You take pride in your work. You have stuck with your company and helped it grow. You have perfected your skills, fulfilled your responsibilities, helped your coworkers improve, all in all, done your job better than anyone could ask for, year in, year out. Suddenly, you dread every hour you spend at your job. It’s time for a wake-up call: You are a valuable employee, and you can be a valuable employee somewhere else.
What turns senior employees into jobseekers?
Difficulties workers face at their position are many and varied. Long-term employees are not exempt from them. On the contrary, their years of dedication and reluctance to leave amplify the issues they have. It’s not easy to give up on something you’ve put a lot of time into, and it’s even harder to imagine what can replace it.
Let’s take a look at some of the problems senior workers experience.
Feeling overwhelmed by changes
There’s a myth that long-term employees are resistant to workplace innovation. That’s just what it is: a myth. If you feel you can’t keep up, after years of great performance, chances are it’s not your fault. You know all the nooks and crannies of your position, and if you still do your best, you wouldn’t find it hard to adapt. It’s up to the management and the company to help you do that. If they are implementing changes over your head, without hearing your input or letting you understand them, it’s a sign they are taking their best employees for granted.
The youngster threat
It’s a positive thing to be challenged at work. Feeling threatened is not. Do you feel there’s a constant silent conflict between the new arrivals and the old guard? Do you feel your experience and knowledge are looked over in favour of the new blood? That doesn’t mean you’re getting rusty. In every company, there needs to be an understanding and a positive level of cooperation between old workers and new employees. Everything else is a toxic work environment, that doesn’t benefit anyone.
Dead-ends and deaf management
There aren’t many things more harmful for a long-term employee’s happiness than his voice not being heard. They know a lot, not just about their job, but about the way the company breathes. If you find your comments, insight, and concerns are falling on deaf ears, or you see no way forward for your career, then your dedication and contribution are not being respected.

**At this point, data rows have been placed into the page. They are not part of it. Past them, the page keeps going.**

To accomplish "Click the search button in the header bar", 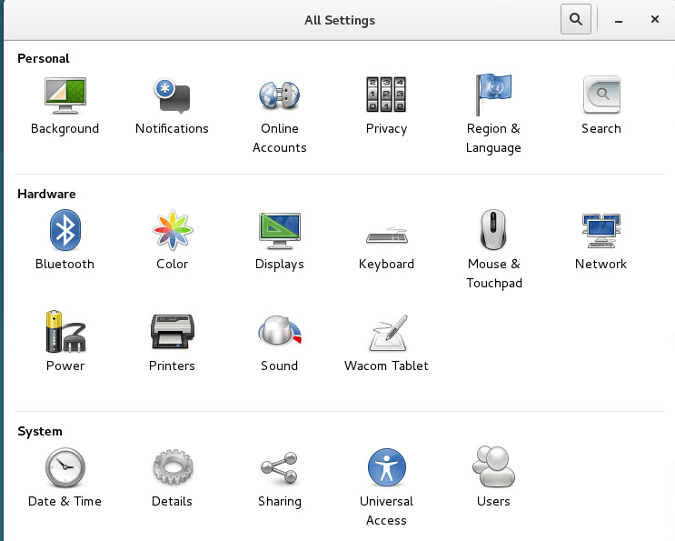I will coord(575,19).
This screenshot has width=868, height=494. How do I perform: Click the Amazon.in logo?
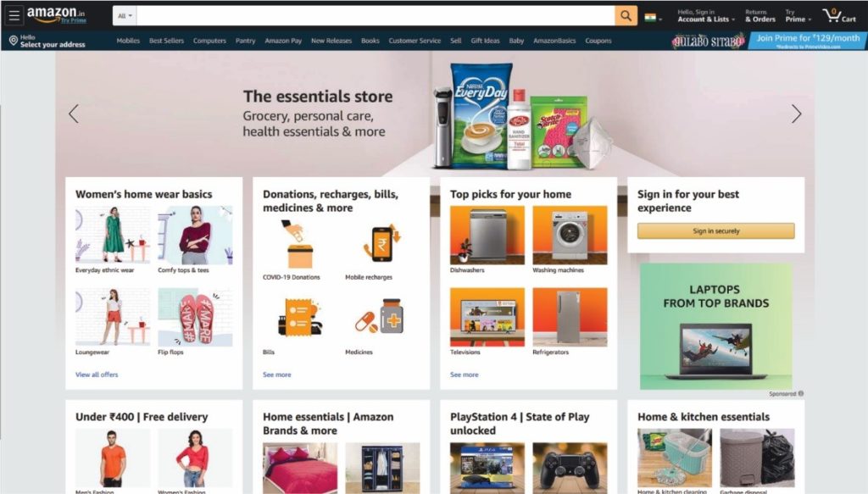tap(57, 15)
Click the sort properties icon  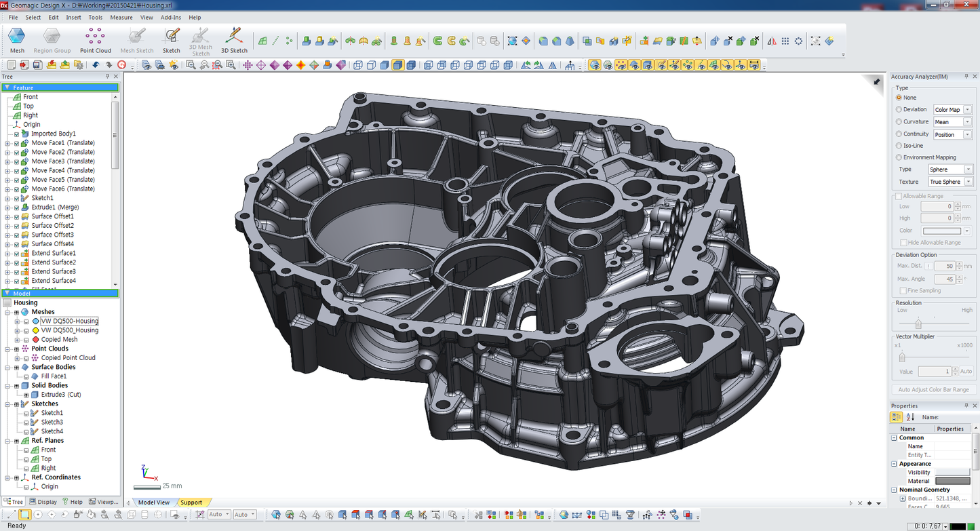[910, 417]
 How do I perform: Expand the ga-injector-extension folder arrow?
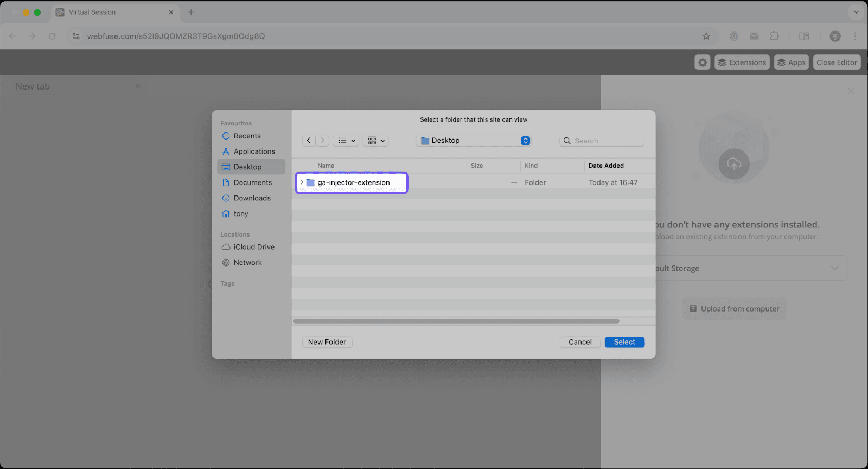pyautogui.click(x=302, y=182)
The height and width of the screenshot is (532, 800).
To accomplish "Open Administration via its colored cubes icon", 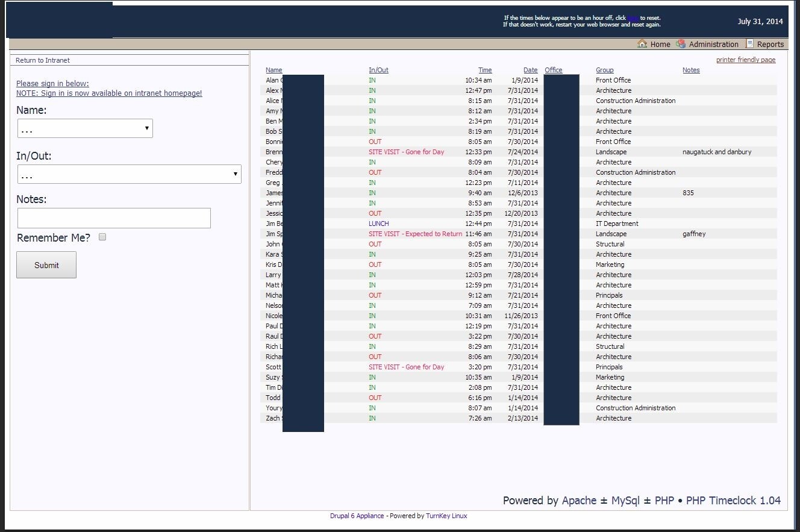I will coord(681,44).
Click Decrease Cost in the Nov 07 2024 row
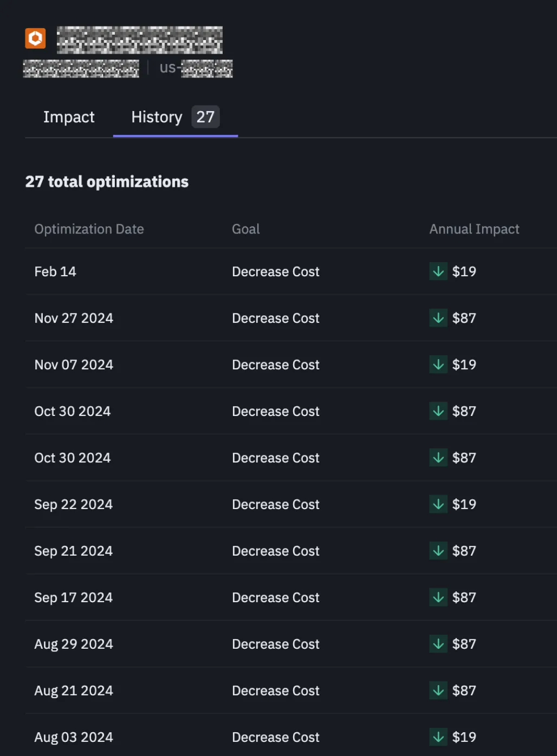557x756 pixels. click(275, 364)
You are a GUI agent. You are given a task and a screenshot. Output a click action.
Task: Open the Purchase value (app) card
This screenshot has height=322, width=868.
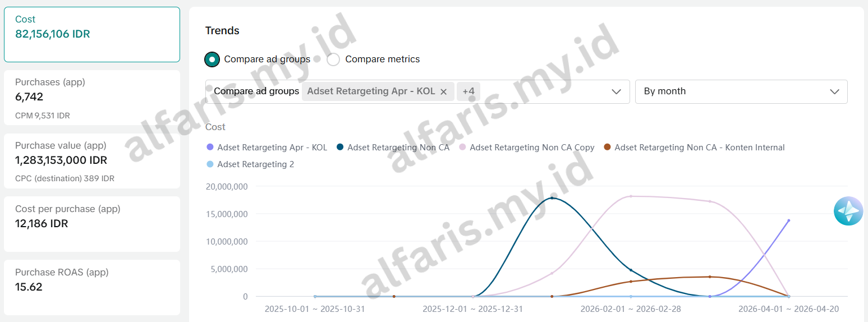92,161
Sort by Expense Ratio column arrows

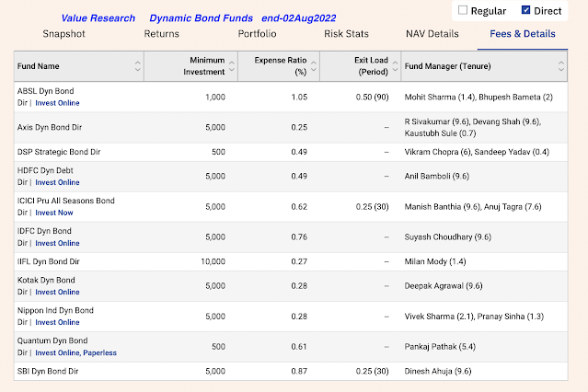point(314,66)
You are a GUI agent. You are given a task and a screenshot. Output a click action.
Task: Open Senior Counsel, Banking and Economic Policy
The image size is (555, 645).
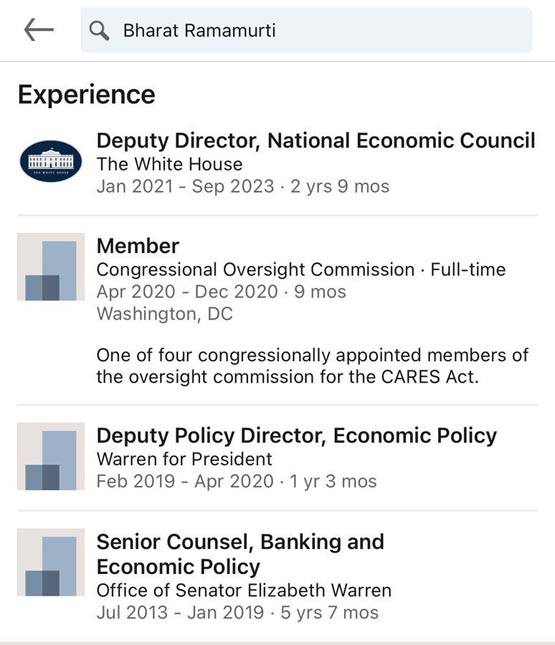click(240, 554)
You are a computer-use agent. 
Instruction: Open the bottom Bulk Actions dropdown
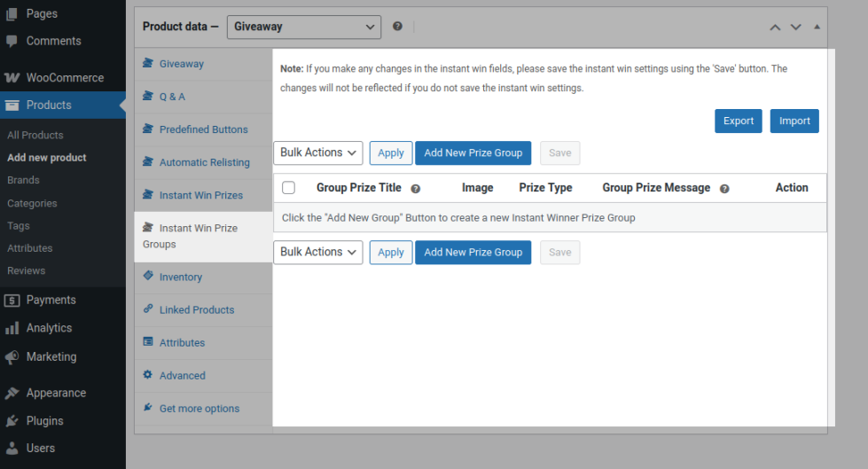pyautogui.click(x=317, y=253)
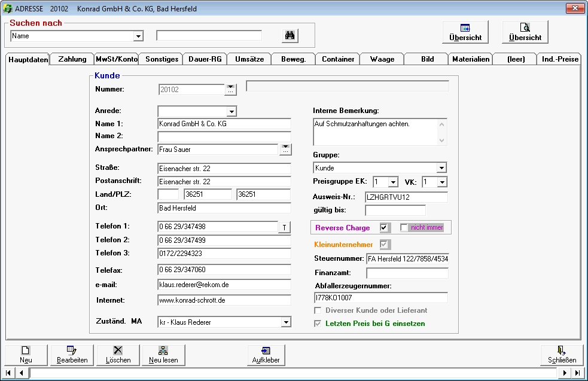Click the Löschen delete button

coord(118,355)
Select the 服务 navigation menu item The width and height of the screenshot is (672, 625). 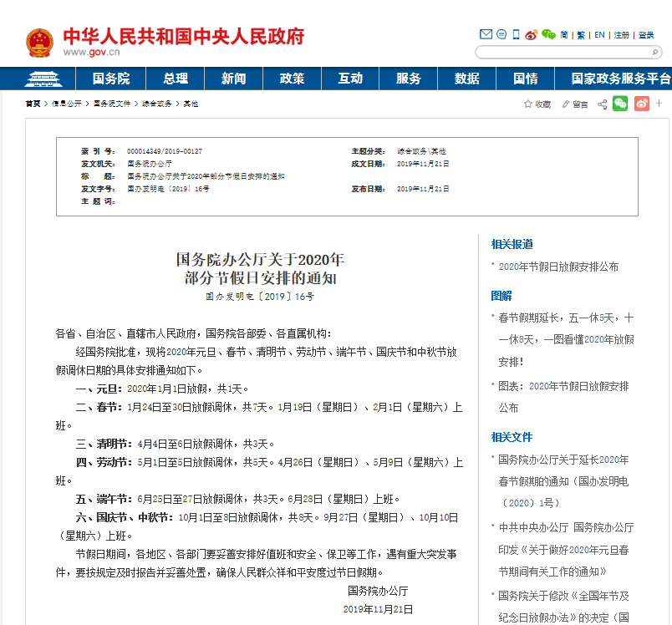409,79
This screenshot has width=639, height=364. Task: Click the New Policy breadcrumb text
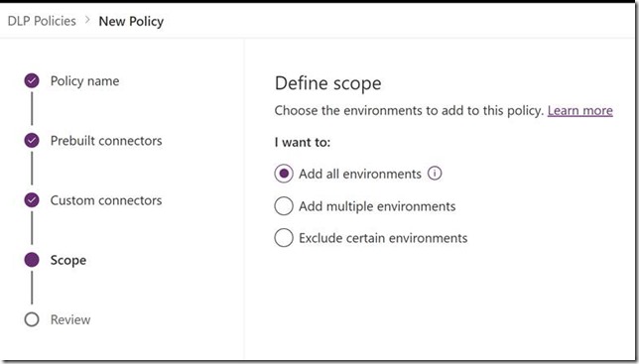[x=131, y=21]
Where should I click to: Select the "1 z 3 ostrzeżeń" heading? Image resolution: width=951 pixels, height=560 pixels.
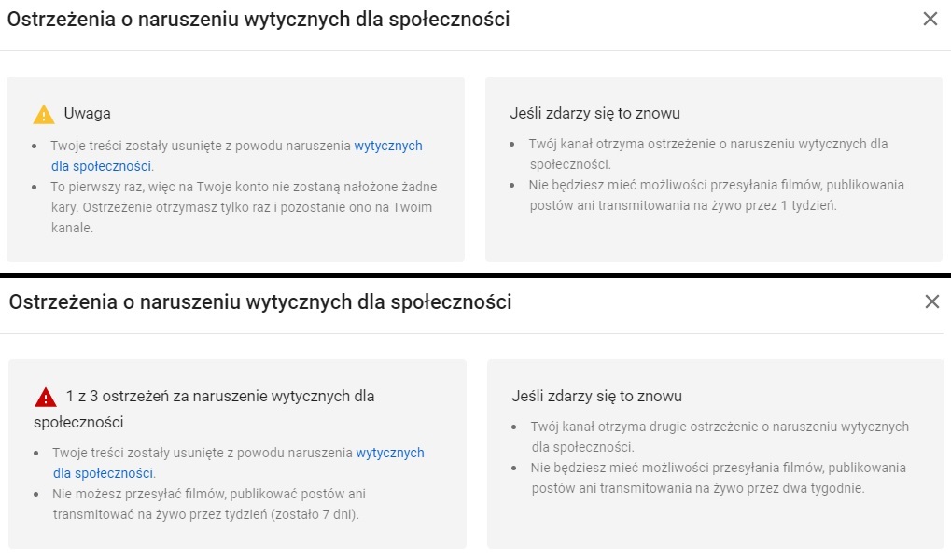(x=220, y=396)
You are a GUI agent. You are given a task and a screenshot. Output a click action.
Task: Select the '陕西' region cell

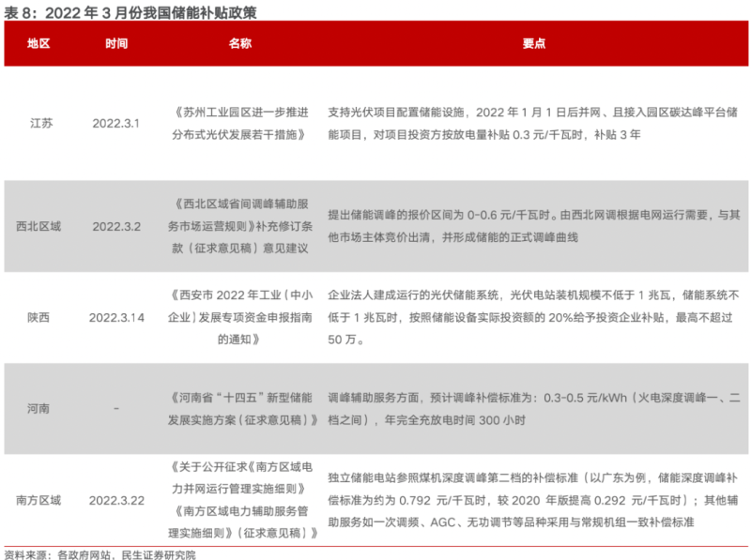click(x=39, y=318)
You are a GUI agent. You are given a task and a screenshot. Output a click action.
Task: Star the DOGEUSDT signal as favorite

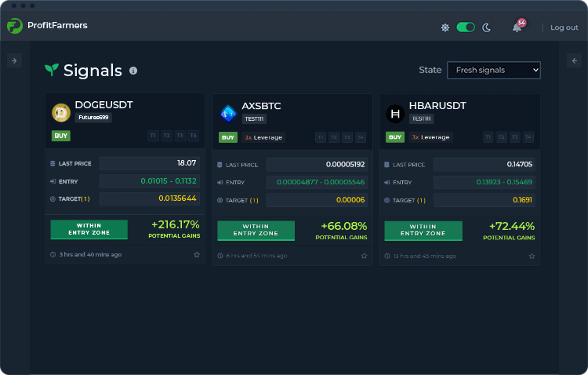point(197,255)
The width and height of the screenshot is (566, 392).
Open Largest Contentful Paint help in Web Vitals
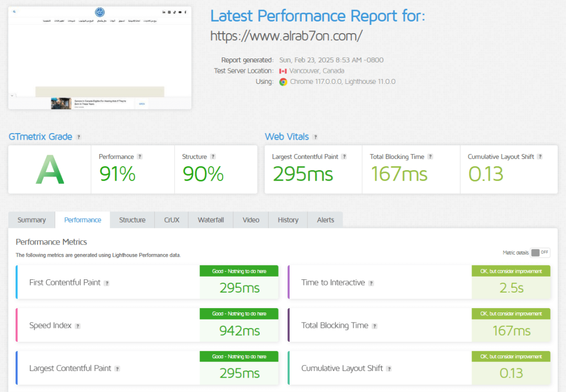[344, 157]
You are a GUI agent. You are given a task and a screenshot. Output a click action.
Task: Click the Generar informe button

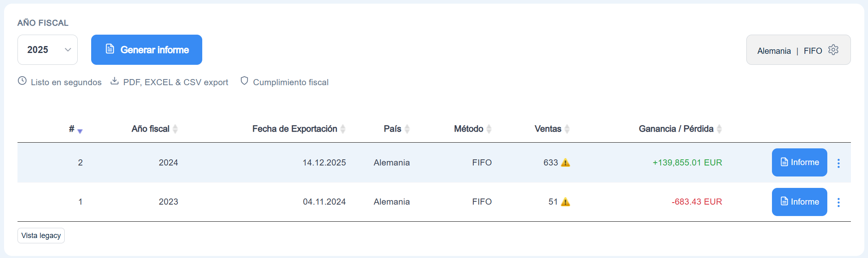pyautogui.click(x=146, y=50)
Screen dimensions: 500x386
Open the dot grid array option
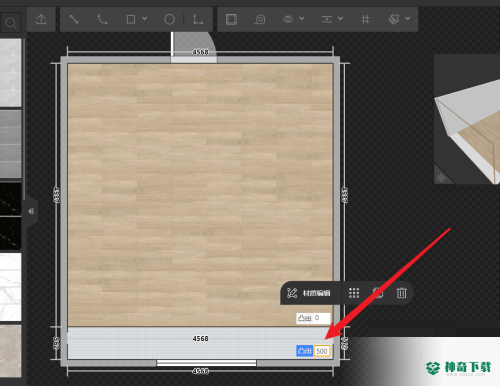354,293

Magic word: underappreciation
That’s exactly what it all boils down to – not being respected. According to a study by Randstad US, 60% of workers are considering quitting their jobs or have already done so because of that very reason. Don’t put up with not being appreciated. You have the skills, you have the knowledge and experience.
Fighting your way between the youngsters in the company and the management, you feel like you’ve hit a wall and maybe it’s time you looked into other options?